[Click-target records]
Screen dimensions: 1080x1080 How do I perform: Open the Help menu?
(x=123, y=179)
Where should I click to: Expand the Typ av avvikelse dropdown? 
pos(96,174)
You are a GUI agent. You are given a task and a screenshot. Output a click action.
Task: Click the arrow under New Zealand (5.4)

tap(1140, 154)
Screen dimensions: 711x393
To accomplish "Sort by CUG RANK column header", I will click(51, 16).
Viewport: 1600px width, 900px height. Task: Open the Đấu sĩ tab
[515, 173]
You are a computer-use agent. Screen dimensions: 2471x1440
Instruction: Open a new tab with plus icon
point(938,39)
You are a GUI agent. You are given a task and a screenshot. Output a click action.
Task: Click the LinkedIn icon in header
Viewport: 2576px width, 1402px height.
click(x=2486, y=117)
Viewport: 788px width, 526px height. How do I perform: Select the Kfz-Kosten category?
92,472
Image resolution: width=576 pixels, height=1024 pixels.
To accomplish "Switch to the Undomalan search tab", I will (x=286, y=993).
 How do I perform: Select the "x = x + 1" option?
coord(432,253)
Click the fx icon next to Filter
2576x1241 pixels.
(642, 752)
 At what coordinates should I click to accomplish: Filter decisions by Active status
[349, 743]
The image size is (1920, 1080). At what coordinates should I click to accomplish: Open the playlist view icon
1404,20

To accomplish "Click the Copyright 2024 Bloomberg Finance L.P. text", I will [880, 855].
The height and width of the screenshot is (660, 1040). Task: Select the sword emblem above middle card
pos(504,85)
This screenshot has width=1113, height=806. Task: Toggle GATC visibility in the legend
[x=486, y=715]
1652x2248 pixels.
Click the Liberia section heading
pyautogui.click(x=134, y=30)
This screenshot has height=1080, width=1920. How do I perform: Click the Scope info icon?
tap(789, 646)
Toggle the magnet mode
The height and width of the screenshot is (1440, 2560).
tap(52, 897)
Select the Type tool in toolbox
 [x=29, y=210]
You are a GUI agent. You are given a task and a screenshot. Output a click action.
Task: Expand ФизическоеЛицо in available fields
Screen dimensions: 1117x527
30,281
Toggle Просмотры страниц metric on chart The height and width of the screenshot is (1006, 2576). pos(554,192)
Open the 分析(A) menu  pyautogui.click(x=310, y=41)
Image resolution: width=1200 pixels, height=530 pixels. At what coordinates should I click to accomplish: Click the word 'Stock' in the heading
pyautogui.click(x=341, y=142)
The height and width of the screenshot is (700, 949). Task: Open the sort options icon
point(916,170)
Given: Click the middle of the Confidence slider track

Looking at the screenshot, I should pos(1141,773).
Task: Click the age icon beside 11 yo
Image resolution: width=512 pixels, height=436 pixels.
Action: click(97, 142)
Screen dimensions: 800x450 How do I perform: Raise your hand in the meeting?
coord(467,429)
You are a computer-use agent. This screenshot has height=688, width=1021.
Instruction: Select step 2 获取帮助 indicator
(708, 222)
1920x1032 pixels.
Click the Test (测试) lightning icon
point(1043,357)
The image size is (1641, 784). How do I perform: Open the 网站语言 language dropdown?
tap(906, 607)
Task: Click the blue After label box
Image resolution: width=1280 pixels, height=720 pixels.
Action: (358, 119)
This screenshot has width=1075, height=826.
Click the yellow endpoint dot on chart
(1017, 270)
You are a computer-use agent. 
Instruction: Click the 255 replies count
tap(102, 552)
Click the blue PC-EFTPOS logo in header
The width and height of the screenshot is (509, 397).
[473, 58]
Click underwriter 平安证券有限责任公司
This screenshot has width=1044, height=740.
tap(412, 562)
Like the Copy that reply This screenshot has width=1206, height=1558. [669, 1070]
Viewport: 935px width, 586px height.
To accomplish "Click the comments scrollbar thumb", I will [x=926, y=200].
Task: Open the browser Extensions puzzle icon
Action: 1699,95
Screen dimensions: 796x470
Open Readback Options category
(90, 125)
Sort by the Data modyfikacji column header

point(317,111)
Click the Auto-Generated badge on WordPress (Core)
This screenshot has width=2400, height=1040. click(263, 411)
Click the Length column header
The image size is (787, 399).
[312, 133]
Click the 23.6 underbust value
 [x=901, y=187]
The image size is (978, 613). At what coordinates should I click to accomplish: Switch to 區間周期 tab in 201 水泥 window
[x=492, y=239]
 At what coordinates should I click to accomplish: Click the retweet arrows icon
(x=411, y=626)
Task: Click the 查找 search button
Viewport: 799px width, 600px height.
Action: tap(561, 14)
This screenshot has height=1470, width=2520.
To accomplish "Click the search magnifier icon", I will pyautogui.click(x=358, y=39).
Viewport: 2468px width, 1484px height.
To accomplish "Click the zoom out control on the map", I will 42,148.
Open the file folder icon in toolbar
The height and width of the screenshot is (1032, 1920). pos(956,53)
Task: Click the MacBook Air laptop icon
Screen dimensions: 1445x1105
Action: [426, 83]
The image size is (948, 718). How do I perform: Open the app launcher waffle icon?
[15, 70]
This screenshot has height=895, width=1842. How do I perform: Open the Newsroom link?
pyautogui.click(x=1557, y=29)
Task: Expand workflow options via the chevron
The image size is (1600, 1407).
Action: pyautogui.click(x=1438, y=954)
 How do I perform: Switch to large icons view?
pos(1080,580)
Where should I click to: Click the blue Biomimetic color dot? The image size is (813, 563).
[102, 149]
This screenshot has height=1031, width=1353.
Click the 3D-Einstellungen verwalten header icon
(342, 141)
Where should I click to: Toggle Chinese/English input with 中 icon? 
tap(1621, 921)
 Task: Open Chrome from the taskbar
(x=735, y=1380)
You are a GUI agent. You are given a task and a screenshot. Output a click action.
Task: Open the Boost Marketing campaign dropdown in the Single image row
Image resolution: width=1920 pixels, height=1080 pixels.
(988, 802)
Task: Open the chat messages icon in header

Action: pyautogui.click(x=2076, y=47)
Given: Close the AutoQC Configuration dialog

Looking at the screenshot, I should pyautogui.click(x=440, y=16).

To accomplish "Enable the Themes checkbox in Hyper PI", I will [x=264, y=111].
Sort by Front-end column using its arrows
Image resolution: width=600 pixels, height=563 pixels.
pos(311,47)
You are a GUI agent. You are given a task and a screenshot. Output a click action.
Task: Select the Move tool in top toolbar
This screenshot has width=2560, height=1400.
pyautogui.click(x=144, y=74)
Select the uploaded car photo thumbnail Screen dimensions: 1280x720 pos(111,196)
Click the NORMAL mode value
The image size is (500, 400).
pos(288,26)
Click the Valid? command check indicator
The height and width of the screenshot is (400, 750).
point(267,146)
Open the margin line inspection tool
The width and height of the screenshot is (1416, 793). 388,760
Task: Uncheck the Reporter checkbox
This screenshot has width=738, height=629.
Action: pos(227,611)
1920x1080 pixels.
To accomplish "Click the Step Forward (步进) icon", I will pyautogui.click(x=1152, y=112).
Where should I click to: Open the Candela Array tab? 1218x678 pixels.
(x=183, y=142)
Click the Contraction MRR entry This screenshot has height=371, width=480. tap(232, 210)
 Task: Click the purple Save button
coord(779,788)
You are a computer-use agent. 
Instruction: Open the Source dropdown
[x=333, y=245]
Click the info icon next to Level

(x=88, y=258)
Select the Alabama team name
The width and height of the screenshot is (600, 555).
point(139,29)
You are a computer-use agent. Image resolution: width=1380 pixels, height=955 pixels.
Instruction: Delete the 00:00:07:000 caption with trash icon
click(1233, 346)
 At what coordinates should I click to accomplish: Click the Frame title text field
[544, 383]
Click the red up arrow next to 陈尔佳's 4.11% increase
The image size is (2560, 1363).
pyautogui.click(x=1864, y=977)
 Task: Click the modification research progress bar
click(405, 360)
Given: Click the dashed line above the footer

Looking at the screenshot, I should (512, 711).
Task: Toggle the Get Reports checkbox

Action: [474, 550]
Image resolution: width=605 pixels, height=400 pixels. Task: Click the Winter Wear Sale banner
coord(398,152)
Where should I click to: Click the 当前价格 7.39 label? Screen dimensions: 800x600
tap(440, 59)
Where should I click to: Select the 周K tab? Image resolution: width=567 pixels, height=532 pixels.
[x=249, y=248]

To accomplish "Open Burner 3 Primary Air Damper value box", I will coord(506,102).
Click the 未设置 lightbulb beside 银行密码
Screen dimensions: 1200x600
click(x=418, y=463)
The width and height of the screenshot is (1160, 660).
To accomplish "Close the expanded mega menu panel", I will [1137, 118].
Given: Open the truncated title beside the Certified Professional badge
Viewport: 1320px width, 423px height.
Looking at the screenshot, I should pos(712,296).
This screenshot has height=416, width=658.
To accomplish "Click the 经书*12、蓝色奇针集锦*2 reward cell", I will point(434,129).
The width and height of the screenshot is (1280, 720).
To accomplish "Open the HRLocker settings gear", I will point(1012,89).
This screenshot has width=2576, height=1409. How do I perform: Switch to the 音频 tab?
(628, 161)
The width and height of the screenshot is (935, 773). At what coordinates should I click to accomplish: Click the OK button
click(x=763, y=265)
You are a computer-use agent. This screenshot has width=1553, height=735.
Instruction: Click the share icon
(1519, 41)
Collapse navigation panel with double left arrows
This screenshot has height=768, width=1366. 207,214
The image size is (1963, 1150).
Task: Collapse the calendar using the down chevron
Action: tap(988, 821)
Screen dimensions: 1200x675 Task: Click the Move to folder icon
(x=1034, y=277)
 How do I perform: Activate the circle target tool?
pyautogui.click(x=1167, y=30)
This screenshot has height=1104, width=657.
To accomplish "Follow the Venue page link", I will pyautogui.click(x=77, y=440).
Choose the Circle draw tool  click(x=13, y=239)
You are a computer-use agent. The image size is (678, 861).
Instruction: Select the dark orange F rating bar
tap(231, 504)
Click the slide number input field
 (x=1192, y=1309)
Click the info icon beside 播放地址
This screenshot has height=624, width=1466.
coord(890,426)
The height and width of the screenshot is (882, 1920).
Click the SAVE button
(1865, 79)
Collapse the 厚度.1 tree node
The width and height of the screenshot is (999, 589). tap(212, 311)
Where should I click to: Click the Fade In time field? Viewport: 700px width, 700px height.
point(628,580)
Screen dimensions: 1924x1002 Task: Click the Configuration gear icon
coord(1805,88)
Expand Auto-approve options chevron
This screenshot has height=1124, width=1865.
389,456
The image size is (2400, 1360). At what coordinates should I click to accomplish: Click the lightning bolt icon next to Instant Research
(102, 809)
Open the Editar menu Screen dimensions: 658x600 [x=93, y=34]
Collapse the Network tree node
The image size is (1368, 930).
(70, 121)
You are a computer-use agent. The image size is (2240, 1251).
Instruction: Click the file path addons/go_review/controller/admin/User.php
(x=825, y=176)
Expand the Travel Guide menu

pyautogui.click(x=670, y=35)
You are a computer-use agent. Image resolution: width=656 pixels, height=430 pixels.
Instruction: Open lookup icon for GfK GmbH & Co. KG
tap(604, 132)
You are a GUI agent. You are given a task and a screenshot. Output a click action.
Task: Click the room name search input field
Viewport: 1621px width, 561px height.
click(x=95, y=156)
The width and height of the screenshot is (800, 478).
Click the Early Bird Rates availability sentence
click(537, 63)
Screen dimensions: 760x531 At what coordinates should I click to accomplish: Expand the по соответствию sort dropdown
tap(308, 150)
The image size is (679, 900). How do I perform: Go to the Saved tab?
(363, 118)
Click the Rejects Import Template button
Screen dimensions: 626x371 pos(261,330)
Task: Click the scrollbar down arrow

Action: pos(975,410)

REQUIREMENT → Please update the lines from the line with "Task: Click the MacBook Air laptop icon" to the line with "pos(1080,580)" by replacing "MacBook Air" with "MacBook Pro", changing nothing else. Give back only those lines.

THE OUTPUT →
Task: Click the MacBook Pro laptop icon
Screen dimensions: 1445x1105
Action: [426, 83]
The image size is (948, 718). How do I perform: Open the app launcher waffle icon?
[15, 70]
This screenshot has height=895, width=1842. How do I perform: Open the Newsroom link?
pyautogui.click(x=1557, y=29)
Task: Expand workflow options via the chevron
The image size is (1600, 1407).
Action: pyautogui.click(x=1438, y=954)
 How do I perform: Switch to large icons view?
pos(1080,580)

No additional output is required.